START Material supplied

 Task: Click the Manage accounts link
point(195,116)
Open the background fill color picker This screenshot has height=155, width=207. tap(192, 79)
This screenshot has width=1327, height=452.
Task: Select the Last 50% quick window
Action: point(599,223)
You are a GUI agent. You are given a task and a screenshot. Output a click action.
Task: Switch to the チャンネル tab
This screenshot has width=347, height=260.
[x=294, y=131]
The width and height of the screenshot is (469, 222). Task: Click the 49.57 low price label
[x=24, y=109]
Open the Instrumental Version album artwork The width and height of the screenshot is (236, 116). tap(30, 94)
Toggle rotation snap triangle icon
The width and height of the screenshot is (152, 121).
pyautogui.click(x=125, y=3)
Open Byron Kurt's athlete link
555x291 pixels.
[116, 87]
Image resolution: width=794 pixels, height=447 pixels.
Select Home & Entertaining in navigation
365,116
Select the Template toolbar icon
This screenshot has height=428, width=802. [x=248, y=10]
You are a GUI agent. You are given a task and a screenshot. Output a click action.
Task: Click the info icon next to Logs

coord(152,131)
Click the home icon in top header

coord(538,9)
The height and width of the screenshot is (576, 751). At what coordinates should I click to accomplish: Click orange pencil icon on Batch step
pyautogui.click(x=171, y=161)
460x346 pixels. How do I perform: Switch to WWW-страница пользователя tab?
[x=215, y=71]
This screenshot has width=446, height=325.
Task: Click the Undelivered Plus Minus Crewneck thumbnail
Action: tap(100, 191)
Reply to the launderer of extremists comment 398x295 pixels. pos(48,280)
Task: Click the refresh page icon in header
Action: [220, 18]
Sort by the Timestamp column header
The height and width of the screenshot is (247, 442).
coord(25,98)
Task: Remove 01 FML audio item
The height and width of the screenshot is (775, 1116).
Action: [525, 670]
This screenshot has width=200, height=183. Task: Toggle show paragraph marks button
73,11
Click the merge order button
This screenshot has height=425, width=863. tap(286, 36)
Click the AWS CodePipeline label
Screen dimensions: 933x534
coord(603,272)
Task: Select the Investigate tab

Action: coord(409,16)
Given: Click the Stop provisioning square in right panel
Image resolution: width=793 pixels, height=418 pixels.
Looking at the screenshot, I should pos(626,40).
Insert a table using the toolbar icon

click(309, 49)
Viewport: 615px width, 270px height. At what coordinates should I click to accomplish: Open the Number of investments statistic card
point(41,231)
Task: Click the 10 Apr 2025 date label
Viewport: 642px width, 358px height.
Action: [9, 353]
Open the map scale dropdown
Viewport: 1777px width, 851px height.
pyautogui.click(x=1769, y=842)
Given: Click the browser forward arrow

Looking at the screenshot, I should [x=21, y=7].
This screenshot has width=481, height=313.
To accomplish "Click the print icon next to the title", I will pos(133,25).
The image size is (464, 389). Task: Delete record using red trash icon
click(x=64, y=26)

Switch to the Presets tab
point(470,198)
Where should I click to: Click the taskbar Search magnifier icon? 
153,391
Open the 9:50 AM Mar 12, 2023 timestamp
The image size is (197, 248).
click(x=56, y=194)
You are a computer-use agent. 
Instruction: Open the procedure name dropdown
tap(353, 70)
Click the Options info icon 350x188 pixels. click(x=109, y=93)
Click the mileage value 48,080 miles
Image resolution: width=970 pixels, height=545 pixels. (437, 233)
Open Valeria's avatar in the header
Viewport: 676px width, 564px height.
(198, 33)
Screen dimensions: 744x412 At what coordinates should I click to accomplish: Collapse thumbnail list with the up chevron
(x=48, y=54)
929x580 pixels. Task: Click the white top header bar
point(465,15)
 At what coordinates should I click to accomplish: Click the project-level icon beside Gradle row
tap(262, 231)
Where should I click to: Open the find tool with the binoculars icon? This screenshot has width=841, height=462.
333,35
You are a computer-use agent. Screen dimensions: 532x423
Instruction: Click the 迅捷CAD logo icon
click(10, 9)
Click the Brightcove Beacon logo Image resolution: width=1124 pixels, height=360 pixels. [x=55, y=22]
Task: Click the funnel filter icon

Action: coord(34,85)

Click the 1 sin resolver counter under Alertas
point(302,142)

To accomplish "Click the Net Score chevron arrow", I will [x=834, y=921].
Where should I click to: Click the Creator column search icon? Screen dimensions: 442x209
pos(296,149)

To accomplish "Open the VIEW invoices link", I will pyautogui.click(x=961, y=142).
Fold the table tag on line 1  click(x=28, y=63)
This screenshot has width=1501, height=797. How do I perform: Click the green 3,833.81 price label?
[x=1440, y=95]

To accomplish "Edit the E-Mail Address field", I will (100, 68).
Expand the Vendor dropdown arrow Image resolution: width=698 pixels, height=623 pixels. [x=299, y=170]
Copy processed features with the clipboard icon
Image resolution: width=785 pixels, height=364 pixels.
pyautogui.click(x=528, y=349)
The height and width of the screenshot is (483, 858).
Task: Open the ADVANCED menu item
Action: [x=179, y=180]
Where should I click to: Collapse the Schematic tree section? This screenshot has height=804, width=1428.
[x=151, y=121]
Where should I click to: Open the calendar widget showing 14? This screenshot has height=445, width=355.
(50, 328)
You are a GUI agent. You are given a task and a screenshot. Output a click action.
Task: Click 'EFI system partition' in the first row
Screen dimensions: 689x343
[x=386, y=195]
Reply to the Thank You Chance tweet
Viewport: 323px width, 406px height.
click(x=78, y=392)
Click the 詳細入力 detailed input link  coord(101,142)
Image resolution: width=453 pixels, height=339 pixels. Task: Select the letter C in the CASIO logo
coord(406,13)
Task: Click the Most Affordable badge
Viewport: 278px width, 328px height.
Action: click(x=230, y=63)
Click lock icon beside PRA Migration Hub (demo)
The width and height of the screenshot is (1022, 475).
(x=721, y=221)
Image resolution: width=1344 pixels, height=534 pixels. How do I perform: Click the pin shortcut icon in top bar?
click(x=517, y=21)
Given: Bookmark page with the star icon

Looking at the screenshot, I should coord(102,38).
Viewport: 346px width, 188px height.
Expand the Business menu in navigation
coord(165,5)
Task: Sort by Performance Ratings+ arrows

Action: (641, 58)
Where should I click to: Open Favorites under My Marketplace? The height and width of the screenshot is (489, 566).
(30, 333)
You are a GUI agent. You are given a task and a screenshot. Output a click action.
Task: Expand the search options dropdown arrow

END Material supplied

Work order -> The response should be an exact copy of every line above.

Reply ->
 Task: Click the Manage accounts link
point(195,116)
Open the background fill color picker This screenshot has height=155, width=207. tap(192, 79)
This screenshot has width=1327, height=452.
Task: Select the Last 50% quick window
Action: point(599,223)
You are a GUI agent. You are given a task and a screenshot. Output a click action.
Task: Switch to the チャンネル tab
This screenshot has width=347, height=260.
[x=294, y=131]
The width and height of the screenshot is (469, 222). Task: Click the 49.57 low price label
[x=24, y=109]
Open the Instrumental Version album artwork The width and height of the screenshot is (236, 116). tap(30, 94)
Toggle rotation snap triangle icon
The width and height of the screenshot is (152, 121).
pyautogui.click(x=125, y=3)
Open Byron Kurt's athlete link
555x291 pixels.
[116, 87]
Image resolution: width=794 pixels, height=447 pixels.
Select Home & Entertaining in navigation
365,116
Select the Template toolbar icon
This screenshot has height=428, width=802. [x=248, y=10]
You are a GUI agent. You are given a task and a screenshot. Output a click action.
Task: Click the info icon next to Logs

coord(152,131)
Click the home icon in top header

coord(538,9)
The height and width of the screenshot is (576, 751). At what coordinates should I click to accomplish: Click orange pencil icon on Batch step
pyautogui.click(x=171, y=161)
460x346 pixels. How do I perform: Switch to WWW-страница пользователя tab?
[x=215, y=71]
This screenshot has width=446, height=325.
Task: Click the Undelivered Plus Minus Crewneck thumbnail
Action: tap(100, 191)
Reply to the launderer of extremists comment 398x295 pixels. pos(48,280)
Task: Click the refresh page icon in header
Action: [220, 18]
Sort by the Timestamp column header
The height and width of the screenshot is (247, 442).
coord(25,98)
Task: Remove 01 FML audio item
The height and width of the screenshot is (775, 1116).
Action: [525, 670]
This screenshot has width=200, height=183. Task: Toggle show paragraph marks button
73,11
Click the merge order button
This screenshot has height=425, width=863. tap(286, 36)
Click the AWS CodePipeline label
Screen dimensions: 933x534
coord(603,272)
Task: Select the Investigate tab

Action: coord(409,16)
Given: Click the Stop provisioning square in right panel
Image resolution: width=793 pixels, height=418 pixels.
Looking at the screenshot, I should pos(626,40).
Insert a table using the toolbar icon

click(309, 49)
Viewport: 615px width, 270px height. At what coordinates should I click to accomplish: Open the Number of investments statistic card
point(41,231)
Task: Click the 10 Apr 2025 date label
Viewport: 642px width, 358px height.
Action: [9, 353]
Open the map scale dropdown
Viewport: 1777px width, 851px height.
pyautogui.click(x=1769, y=842)
Given: Click the browser forward arrow

Looking at the screenshot, I should [x=21, y=7].
This screenshot has width=481, height=313.
To accomplish "Click the print icon next to the title", I will pos(133,25).
The image size is (464, 389). Task: Delete record using red trash icon
click(x=64, y=26)

Switch to the Presets tab
point(470,198)
Where should I click to: Click the taskbar Search magnifier icon? 
153,391
Open the 9:50 AM Mar 12, 2023 timestamp
The image size is (197, 248).
click(x=56, y=194)
You are a computer-use agent. 
Instruction: Open the procedure name dropdown
tap(353, 70)
Click the Options info icon 350x188 pixels. click(x=109, y=93)
Click the mileage value 48,080 miles
Image resolution: width=970 pixels, height=545 pixels. (437, 233)
Open Valeria's avatar in the header
Viewport: 676px width, 564px height.
(198, 33)
Screen dimensions: 744x412 At what coordinates should I click to accomplish: Collapse thumbnail list with the up chevron
(x=48, y=54)
929x580 pixels. Task: Click the white top header bar
point(465,15)
 At what coordinates should I click to accomplish: Click the project-level icon beside Gradle row
tap(262, 231)
Where should I click to: Open the find tool with the binoculars icon? This screenshot has width=841, height=462.
333,35
You are a computer-use agent. Screen dimensions: 532x423
Instruction: Click the 迅捷CAD logo icon
click(10, 9)
Click the Brightcove Beacon logo Image resolution: width=1124 pixels, height=360 pixels. [x=55, y=22]
Task: Click the funnel filter icon

Action: coord(34,85)

Click the 1 sin resolver counter under Alertas
point(302,142)

To accomplish "Click the Net Score chevron arrow", I will [x=834, y=921].
Where should I click to: Click the Creator column search icon? Screen dimensions: 442x209
pos(296,149)

To accomplish "Open the VIEW invoices link", I will pyautogui.click(x=961, y=142).
Fold the table tag on line 1  click(x=28, y=63)
This screenshot has width=1501, height=797. How do I perform: Click the green 3,833.81 price label?
[x=1440, y=95]

To accomplish "Edit the E-Mail Address field", I will (100, 68).
Expand the Vendor dropdown arrow Image resolution: width=698 pixels, height=623 pixels. [x=299, y=170]
Copy processed features with the clipboard icon
Image resolution: width=785 pixels, height=364 pixels.
pyautogui.click(x=528, y=349)
The height and width of the screenshot is (483, 858).
Task: Open the ADVANCED menu item
Action: [x=179, y=180]
Where should I click to: Collapse the Schematic tree section? This screenshot has height=804, width=1428.
[x=151, y=121]
Where should I click to: Open the calendar widget showing 14? This screenshot has height=445, width=355.
(50, 328)
You are a GUI agent. You are given a task and a screenshot. Output a click action.
Task: Click 'EFI system partition' in the first row
Screen dimensions: 689x343
[x=386, y=195]
Reply to the Thank You Chance tweet
Viewport: 323px width, 406px height.
click(x=78, y=392)
Click the 詳細入力 detailed input link  coord(101,142)
Image resolution: width=453 pixels, height=339 pixels. Task: Select the letter C in the CASIO logo
coord(406,13)
Task: Click the Most Affordable badge
Viewport: 278px width, 328px height.
Action: click(x=230, y=63)
Click lock icon beside PRA Migration Hub (demo)
The width and height of the screenshot is (1022, 475).
(x=721, y=221)
Image resolution: width=1344 pixels, height=534 pixels. How do I perform: Click the pin shortcut icon in top bar?
click(x=517, y=21)
Given: Bookmark page with the star icon

Looking at the screenshot, I should coord(102,38).
Viewport: 346px width, 188px height.
Expand the Business menu in navigation
coord(165,5)
Task: Sort by Performance Ratings+ arrows

Action: (641, 58)
Where should I click to: Open Favorites under My Marketplace? The height and width of the screenshot is (489, 566).
(30, 333)
You are a GUI agent. You are given a task and a screenshot. Output a click action.
Task: Expand the search options dropdown arrow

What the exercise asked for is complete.